Allo stesso tempo, è l’approfondimento psicologico il vero protagonista della storia. E una delle sequenze più memorabili è senza dubbio quella in cui Cloud e Tifa finiscono nel Lifestream, il flusso d’energia vitale che alimenta il Pianeta dov’è ambientato il gioco.
Qui, Tifa vive una sequenza onirica dove rivive il passato di Cloud e scopre la verità, in una scena che non stonerebbe nel finale televisivo di Evangelion.
Ma naturalmente un eroe come Cloud aveva bisogno di un antagonista, e Sephiroth sarebbe diventato l’incarnazione stessa del male per tantissimi videogiocatori in tutto il mondo.

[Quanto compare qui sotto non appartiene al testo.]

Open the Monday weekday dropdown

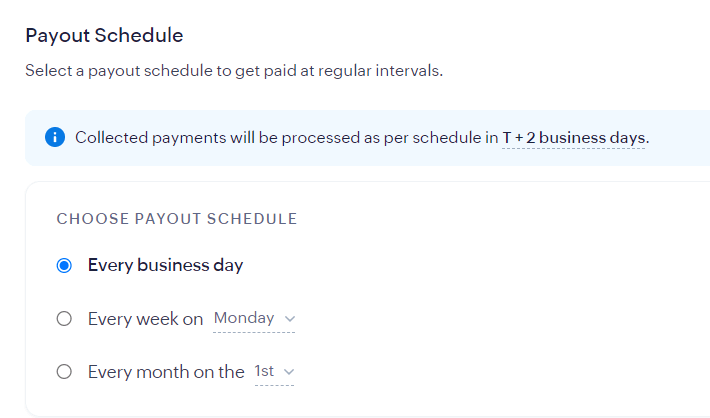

La cosa interessante di Sephiroth, è il suo essere un cattivo con delle motivazioni forti e in parte anche condivisibili, che si sovrappongono con quelle dei protagonisti.
Sia Sephiroth, che Cloud e compagnia, vogliono infatti salvare il Pianeta, ma dove differiscono è nella loro visione: Sephiroth pensa infatti che, per salvarlo, sia necessario sacrificare l’umanità. La malvagità di Sephiroth non nasce dal nulla, ma è il frutto della consapevolezza di essere nato da un esperimento per mano della Shinra.
È interessante notare anche come, per molto tempo, l’iconico villain non si veda direttamente. Vive piuttosto di riflesso nelle parole degli altri personaggi, il che contribuisce ad aumentare l’aura di leggenda. Si tratta di una precisa direzione da parte dei creatori del gioco, i quali credevano che mostrare Sephiroth esplicitamente fin dall’inizio l’avrebbe messo sullo stesso piano dei protagonisti, riducendone lo status di carismatica minaccia.
La storia delle storie
Fondamentalmente, la vicenda di Final Fantasy VII è piuttosto semplice, ma tutto si regge sul fascino dei personaggi, e sulle relazioni che riescono a intrecciare.
Alla fine, Cloud e i suoi compagni non sono altro che una banda di amabili disadattati. A tutt’oggi, il cast è il più amato della serie, e anche uno dei più eterogenei. un qualcosa che sarebbe stato replicato solo nel nono capitolo (che in effetti rappresenta un ritorno alle origini).
Al fianco di Cloud troviamo infatti personaggi come Barret. Questi è un gigante afro-americano con una mitragliatrice al posto del braccio, e l’abitudine di imprecare a rotta di collo (le parolacce che pronuncia vengono comicamente censurate con dei simboli nella versione inglese).
Il cast è particolare anche perché non contiene soltanto personaggi umani. Al suo interno troviamo infatti anche una sorta di leone, Red XIII, appartenente a un’antica e fiera tribù. E persino… un gatto che si muove a cavallo di un panciuto Moguri (che in realtà, si scopre essere un robot guidato da un dissidente della Shinra, Reeve). Proprio la tribù di Red XIII è protagonista del finale del gioco, del tutto atipico rispetto a ogni altro videogioco, e molto coerente con le tematiche della sceneggiatura.
L’epilogo di FFVII, infatti, sceglie di non mostrare soltanto i protagonisti. Mostra anche in uno special ending il mondo che hanno contribuito a salvare, dove i discendenti di Red XIII corrono liberamente.
La scena, tuttavia, mostra un Pianeta dove non sembra esserci traccia dei protagonisti, né tanto meno del resto dell’umanità.
Le ultime vestigia di civiltà sono coperte dalla vegetazione. Può sembrare un finale deprimente, ma in realtà è un’immagine potente e ricca di speranza. Nonostante le azioni dei malvagi che hanno tentato di prosciugare il Pianeta, questo continua a vivere. I problemi, reali e psicologici, le fragilità dell’uomo… sono solo un lontano ricordo. Le donne e gli uomini che hanno contribuito alla salvezza del mondo, forse, ora vivono nel Lifestream.